So here we go!
WARNING: This is not meant to be specific tax advice. Please consult a tax professional (CPA if you're lazy or TurboTax if you're not!) for your specific situation. Certain side affects that have been observed when reading this blog are similar to Viagra and include head ache, blurred vision, and delayed back pain (likely due to sitting on a fatter wallet).
With 2011 now in the books, it's time to start thinking about income taxes (and how to minimize them!). Here's an article about a few tax changes for 2011.

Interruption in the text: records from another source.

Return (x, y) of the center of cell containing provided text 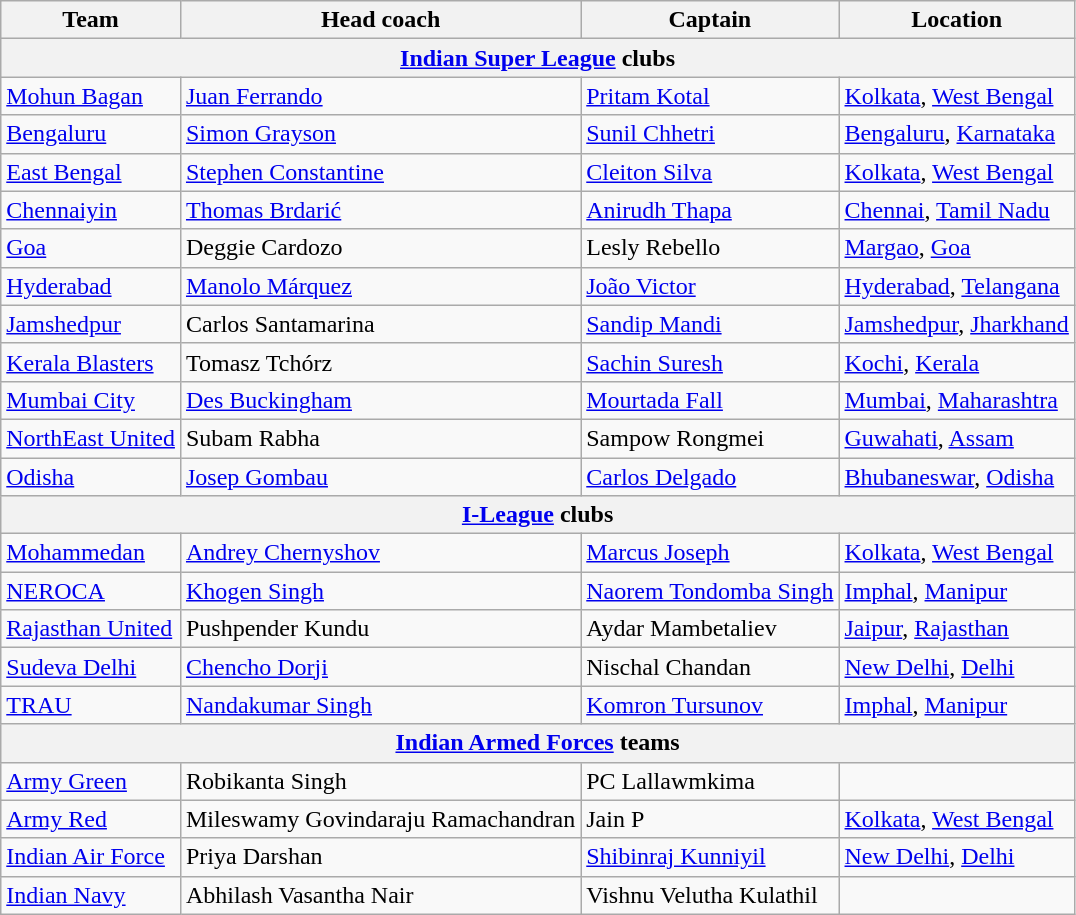
Khogen Singh (380, 591)
Simon Grayson (380, 134)
Goa (91, 248)
Marcus Joseph (710, 553)
Manolo Márquez (380, 286)
Carlos Delgado (710, 477)
Lesly Rebello (710, 248)
Naorem Tondomba Singh (710, 591)
Thomas Brdarić (380, 210)
NorthEast United (91, 438)
Cleiton Silva (710, 172)
Nandakumar Singh (380, 705)
Kerala Blasters (91, 362)
Robikanta Singh (380, 781)
Jamshedpur, Jharkhand (956, 324)
Chennaiyin (91, 210)
Sampow Rongmei (710, 438)
Juan Ferrando (380, 96)
Komron Tursunov (710, 705)
Team (91, 20)
Mumbai City (91, 400)
Bengaluru, Karnataka (956, 134)
Sunil Chhetri (710, 134)
Jamshedpur (91, 324)
Location (956, 20)
Chennai, Tamil Nadu (956, 210)
Des Buckingham (380, 400)
Bengaluru (91, 134)
Chencho Dorji (380, 667)
Josep Gombau (380, 477)
Sachin Suresh (710, 362)
Carlos Santamarina (380, 324)
Jain P (710, 819)
Captain (710, 20)
Anirudh Thapa (710, 210)
Priya Darshan (380, 857)
Pushpender Kundu (380, 629)
Shibinraj Kunniyil (710, 857)
Hyderabad, Telangana (956, 286)
Indian Air Force (91, 857)
NEROCA (91, 591)
Sudeva Delhi (91, 667)
Vishnu Velutha Kulathil (710, 895)
Guwahati, Assam (956, 438)
Indian Super League clubs (538, 58)
Sandip Mandi (710, 324)
Mourtada Fall (710, 400)
TRAU (91, 705)
PC Lallawmkima (710, 781)
Army Green (91, 781)
Andrey Chernyshov (380, 553)
Subam Rabha (380, 438)
Rajasthan United (91, 629)
Stephen Constantine (380, 172)
Bhubaneswar, Odisha (956, 477)
Deggie Cardozo (380, 248)
Mileswamy Govindaraju Ramachandran (380, 819)
Abhilash Vasantha Nair (380, 895)
Nischal Chandan (710, 667)
Jaipur, Rajasthan (956, 629)
Army Red (91, 819)
João Victor (710, 286)
I-League clubs (538, 515)
Pritam Kotal (710, 96)
Mohammedan (91, 553)
Indian Navy (91, 895)
Aydar Mambetaliev (710, 629)
Odisha (91, 477)
Head coach (380, 20)
Mohun Bagan (91, 96)
Hyderabad (91, 286)
Indian Armed Forces teams (538, 743)
Kochi, Kerala (956, 362)
Tomasz Tchórz (380, 362)
East Bengal (91, 172)
Mumbai, Maharashtra (956, 400)
Margao, Goa (956, 248)
Find where the given text appears and provide that cell's center as (x, y) coordinate. 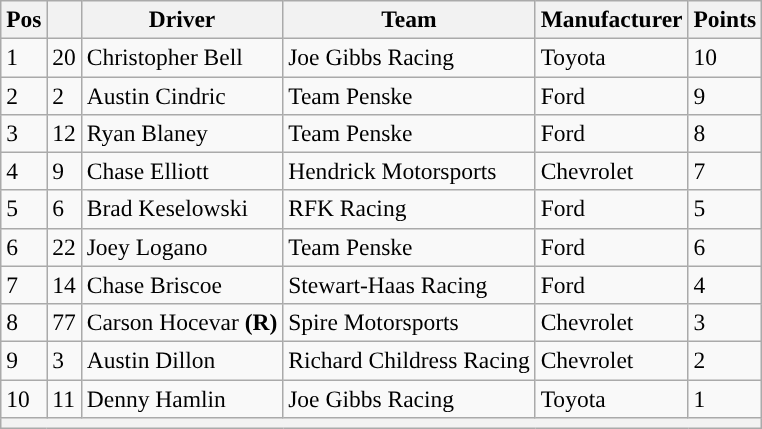
Richard Childress Racing (409, 360)
14 (64, 285)
Spire Motorsports (409, 322)
11 (64, 398)
Joey Logano (182, 247)
Carson Hocevar (R) (182, 322)
Chase Briscoe (182, 285)
Hendrick Motorsports (409, 171)
Manufacturer (612, 19)
Brad Keselowski (182, 209)
RFK Racing (409, 209)
Christopher Bell (182, 57)
Driver (182, 19)
Chase Elliott (182, 171)
Denny Hamlin (182, 398)
Ryan Blaney (182, 133)
77 (64, 322)
Austin Cindric (182, 95)
Austin Dillon (182, 360)
22 (64, 247)
Points (725, 19)
Team (409, 19)
20 (64, 57)
12 (64, 133)
Pos (24, 19)
Stewart-Haas Racing (409, 285)
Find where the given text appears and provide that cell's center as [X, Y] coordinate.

One of the most important changes relates to capital gain reporting on the sale of investments. In the past, your broker or mutual fund company only reported sales amounts to the IRS. It was up to you to determine and report your cost basis and thus your capital gain (or loss). Starting with 2011 brokers and mutual funds will report the cost basis to the Internal Revenue Service (IRS) on new Form 8949. This should make our lives easier when filling out Schedule D (Capital Gains and Losses) for our Form 1040. I don't know how many times I had to dig through years of old files to figure out my cost basis of a stock or fund I sold. The IRS even had the foresight to add a place where you can adjust the broker reported cost basis just in case your broker made a mistake. Click here for IRS instructions for reporting Capital Gains and Losses and click here for IRS instructions for Form 1040.
One vitally important item NOT mentioned in the article above was:
You have a choice on how to account for your cost basis. For example, if you purchased a stock or fund at various points in time at differing prices, you can choose among three cost calculation methods:
- Average Cost Method
- First-in, First-out Method
- Specific Identification Method <--winner, winner! - pick me, pick me! ;)
The Average Cost Method and First-In, First-Out Method are simpler for your broker to calculate, but the Specific Identification Method gives you a better opportunity to minimize your taxes.
Perhaps you bought 100 shares of a stock or mutual fund and paid $80 per share. Then, 6 months later you bought 100 more shares at $90 per share. Then suppose you needed to sell 100 shares 2 years later and received $88 per share when you sold those 100 shares.
(Keep in mind, this really does not matter within your tax sheltered accounts like your IRA, Roth IRA, or 401(k), but does matter in your regular taxable accounts. Hopefully, you have money in all four accounts!)
Average Cost Method
With the Average Cost method you would report an average cost of $85 via the following calculation:
$80 x 100 shares = $8,000
$90 x 100 shares = $9,000
This gives you a total of 200 shares that cost $17,000 ($8,000 + $9,000)
So, your Average Cost would be $17,000 / 200 shares = $85 per share
Therefore, your Capital Gain on your sale at $88 per share would be 88-85 = $3 per share for a total taxable Capital Gain of $300.
First-In, First-Out Method
With the First-In, First-Out method you would report a cost basis of just $80 per share.
Capital Gain = $8,800 - $8,000 = $800
Specific Identification Method
With the Specific Identification Method you could specify that you sold only the 100 shares that cost you $90 per share. Thus, you could report a Capital Loss as follows:
Cost Basis = $90 x 100 shares = $9,000
Sales Proceeds = $88 x 100 shares = $8,800
Capital Loss = $8,800 - $9,000 = a loss of -$200
I would much rather report a loss of -$200 to the IRS and reduce my tax bill as opposed to reporting a taxable gain of $300 or $800. I suspect everyone would want the same.
Due to this new IRS tax reporting change, here is the important thing you need to do right NOW. As soon as possible, contact your broker or mutual fund company and tell them which method you would prefer to use going forward.
If you don't tell them which you prefer, many brokers and mutual funds will default to a less tax efficient method since it is more convenient for them. For example, TD Ameritrade's default is Average Cost Method for mutual funds and First-In, First-Out Method for stocks. You really don't want either one of those if you want the flexibility to minimize your taxes.